Alsop said he appreciated the opportunity to serve on the project and all the hard work of the lawyers who assisted in drafting the instructions. He said he thinks the pattern plain language instructions will be of great benefit to the trial bar and provide great assistance to our lay juries.
The reporters, in addition to Ketchum, were Walt Auvil, David Morrison, Paul Frampton, Philip Combs, Tom Hurney, Paul Farrell Jr., Victor Woods, Maryl Sattler, John Barrett, Alan Karlin, Carte Goodwin, Johnny Knisely, Bert Ketchum, Henry Jernigan and Brian R. Cokeley.
The reviewers for accuracy, in addition to Alsop and Ketchum, were Susan Brewer, Alex Shook, Deborah L. McHenry, Pamela D. Tarr, Tom McQuain, Don Sensabaugh, John Cyrus, Carter Elkins, Mark Farrell, James P. McHugh, Tim DiPiero, Johnny Brown, Peter Chambers, James R. Bailes, Bridget Cohee, Anthony Delligatti, Benny Jones and Kevin Robinson.

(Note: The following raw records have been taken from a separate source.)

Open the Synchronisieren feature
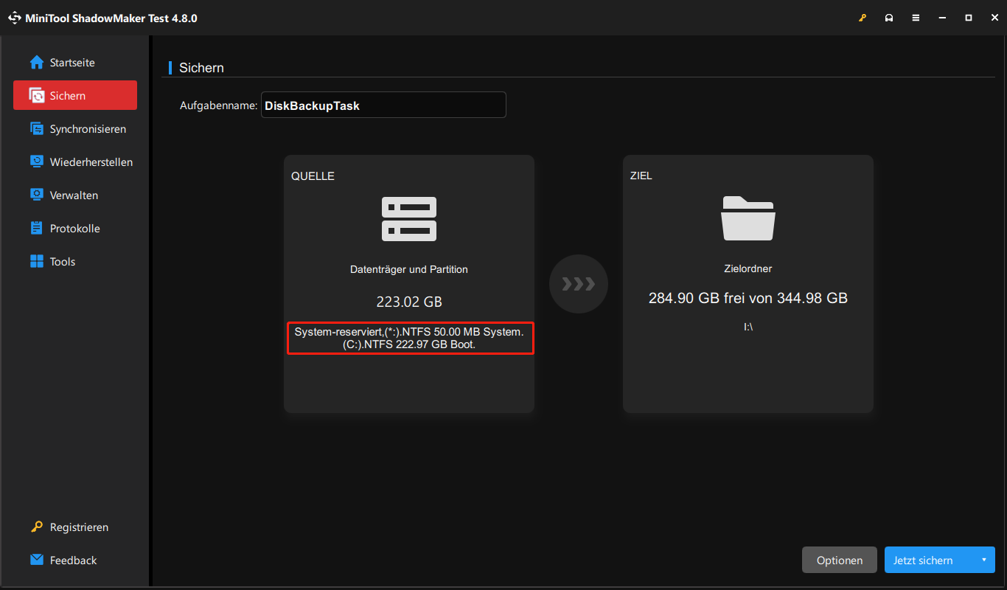The width and height of the screenshot is (1007, 590). 83,128
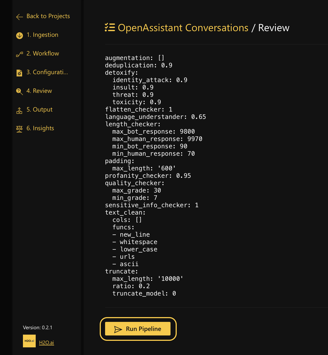Follow the H2O.ai link
The image size is (328, 355).
pos(46,343)
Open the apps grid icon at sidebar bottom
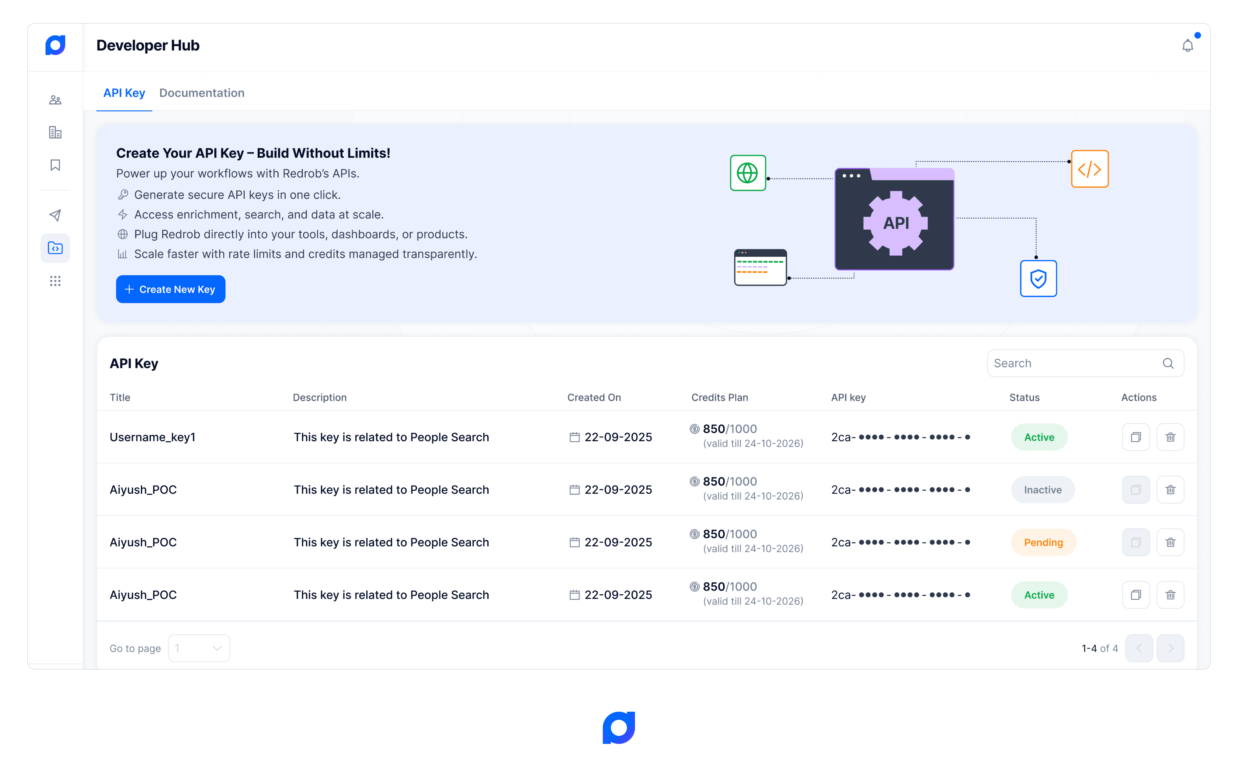1238x784 pixels. 55,281
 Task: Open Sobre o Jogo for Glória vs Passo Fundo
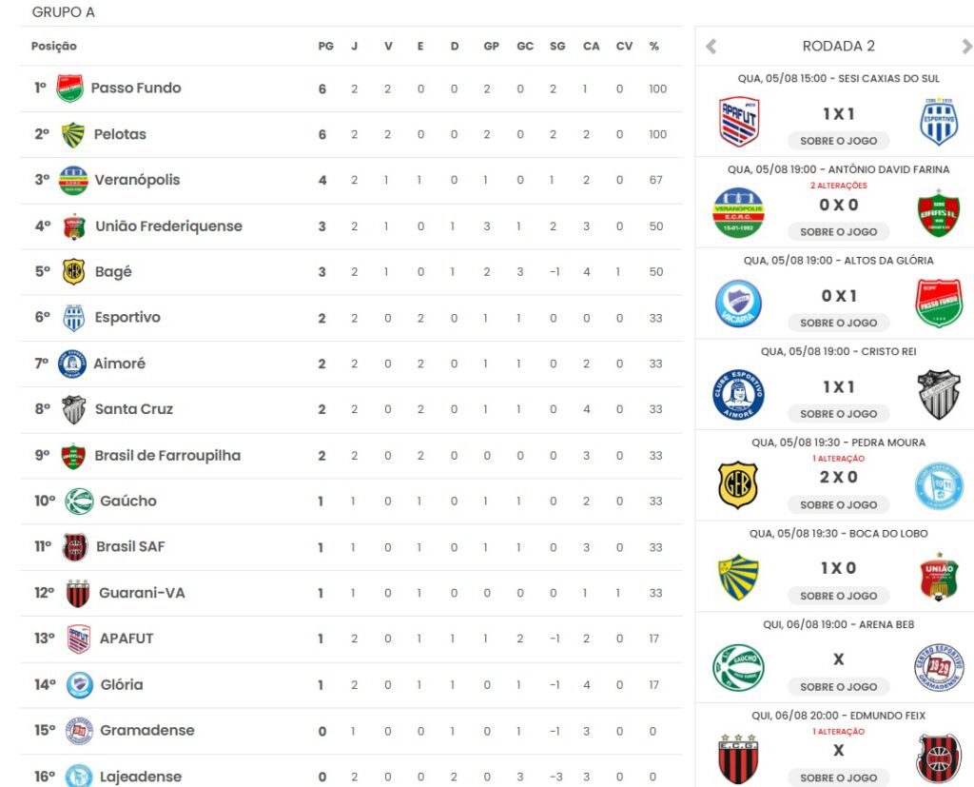[839, 323]
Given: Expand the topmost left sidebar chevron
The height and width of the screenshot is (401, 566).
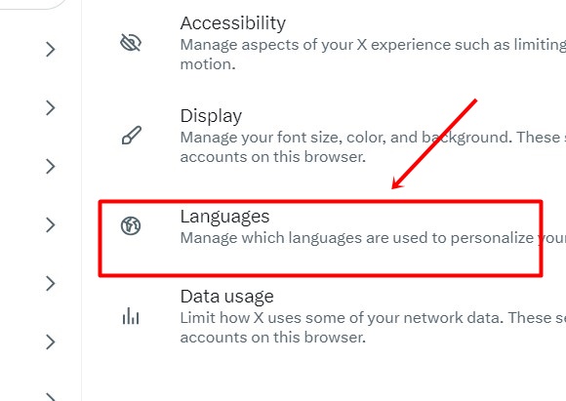Looking at the screenshot, I should 51,50.
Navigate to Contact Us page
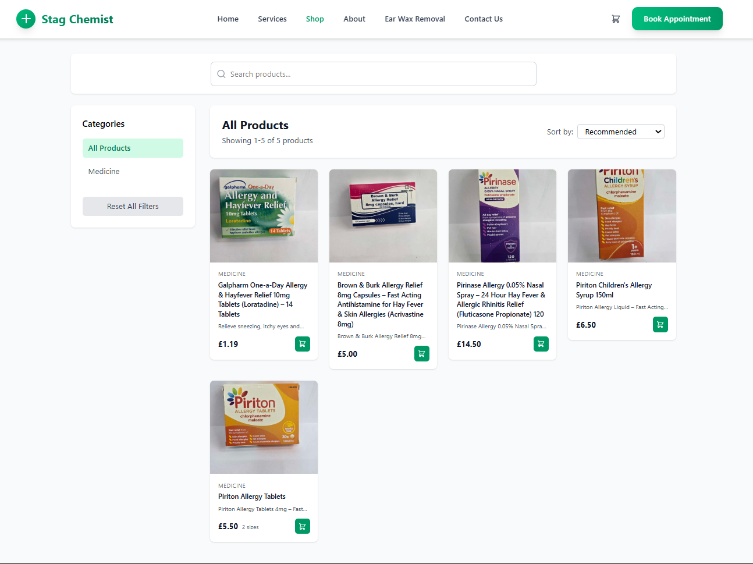753x564 pixels. point(484,19)
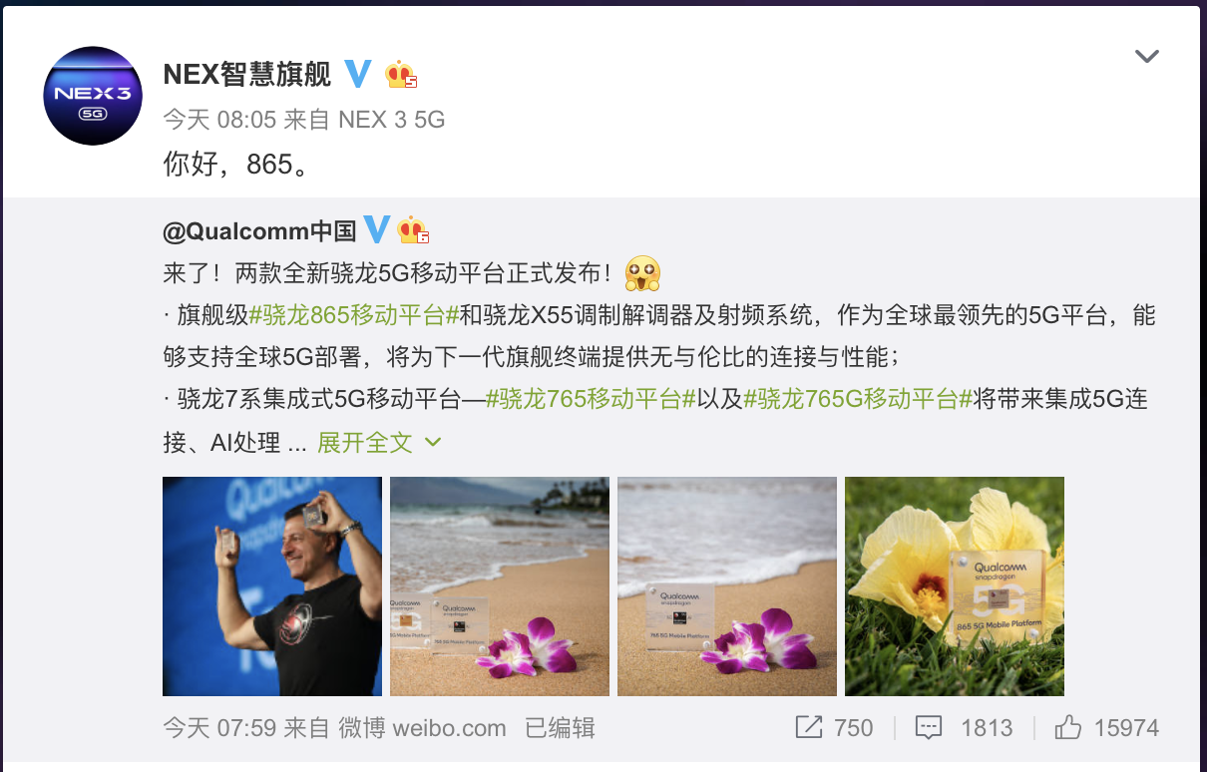
Task: Click the repost share icon near 750
Action: click(x=809, y=727)
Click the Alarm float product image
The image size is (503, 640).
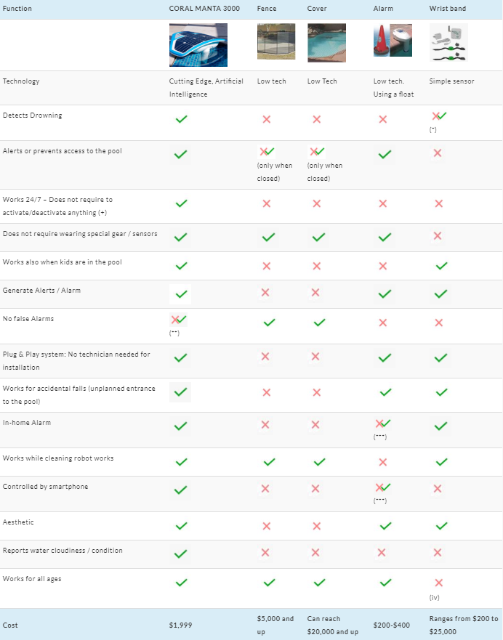click(393, 40)
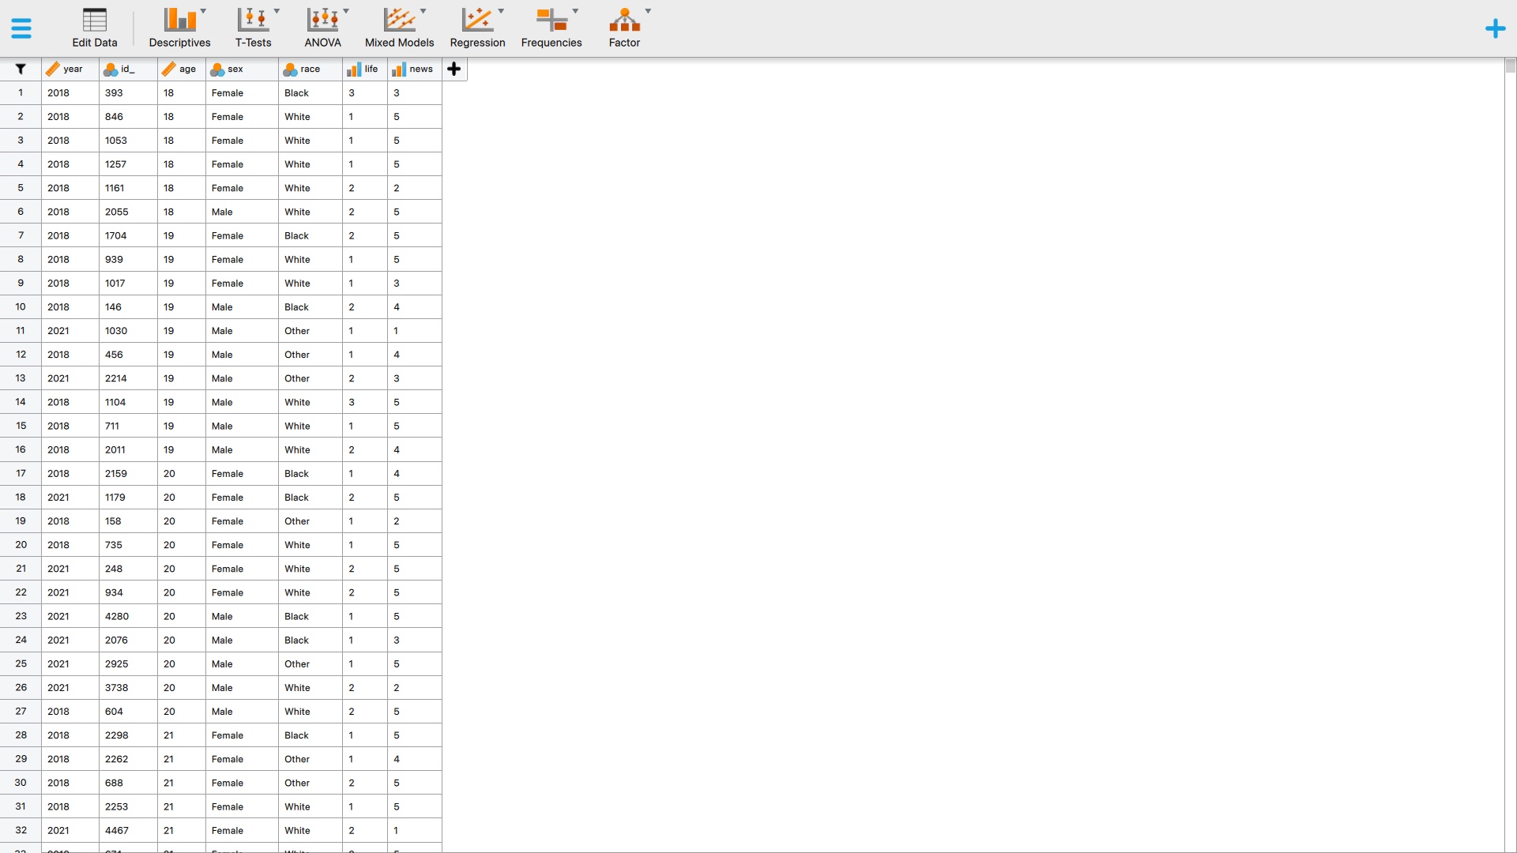Click the dropdown arrow beside Factor
The height and width of the screenshot is (853, 1517).
pyautogui.click(x=648, y=11)
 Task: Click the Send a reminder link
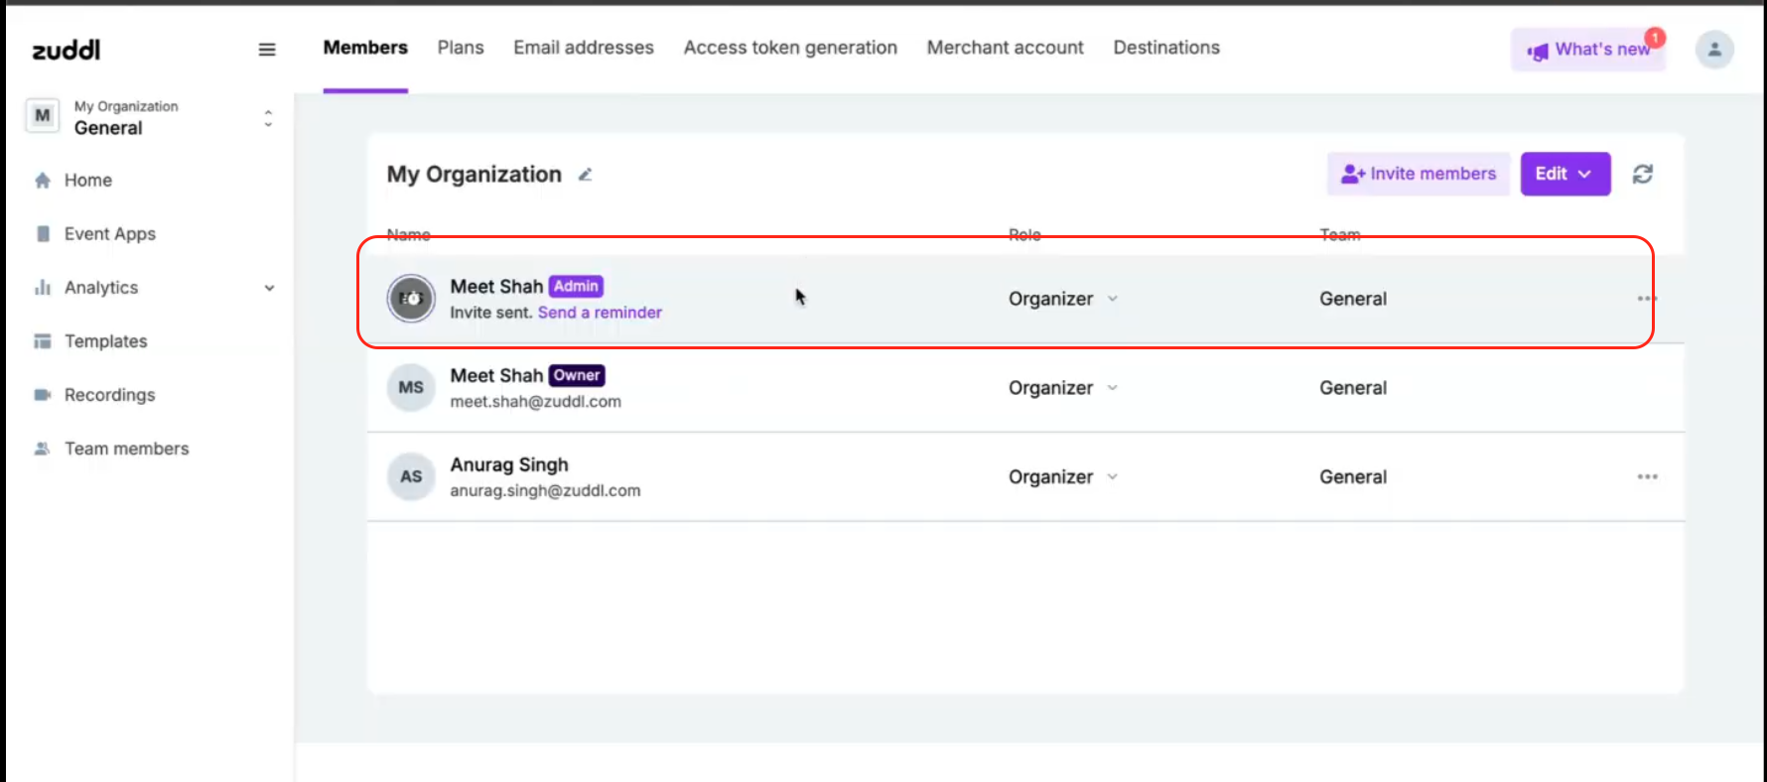coord(600,313)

The instructions are available only in a durable hard copy D-ring binder and are not published on the West Virginia Supreme Court’s website. The court is charging for copies to recoup the cost of the project. Advance orders are being taken now.
Copies are $85 for each set or $75 each for four or more sets ordered before May 15 when the price changes to $95 or $85 for four or more sets. Pre-orders will be shipped in June.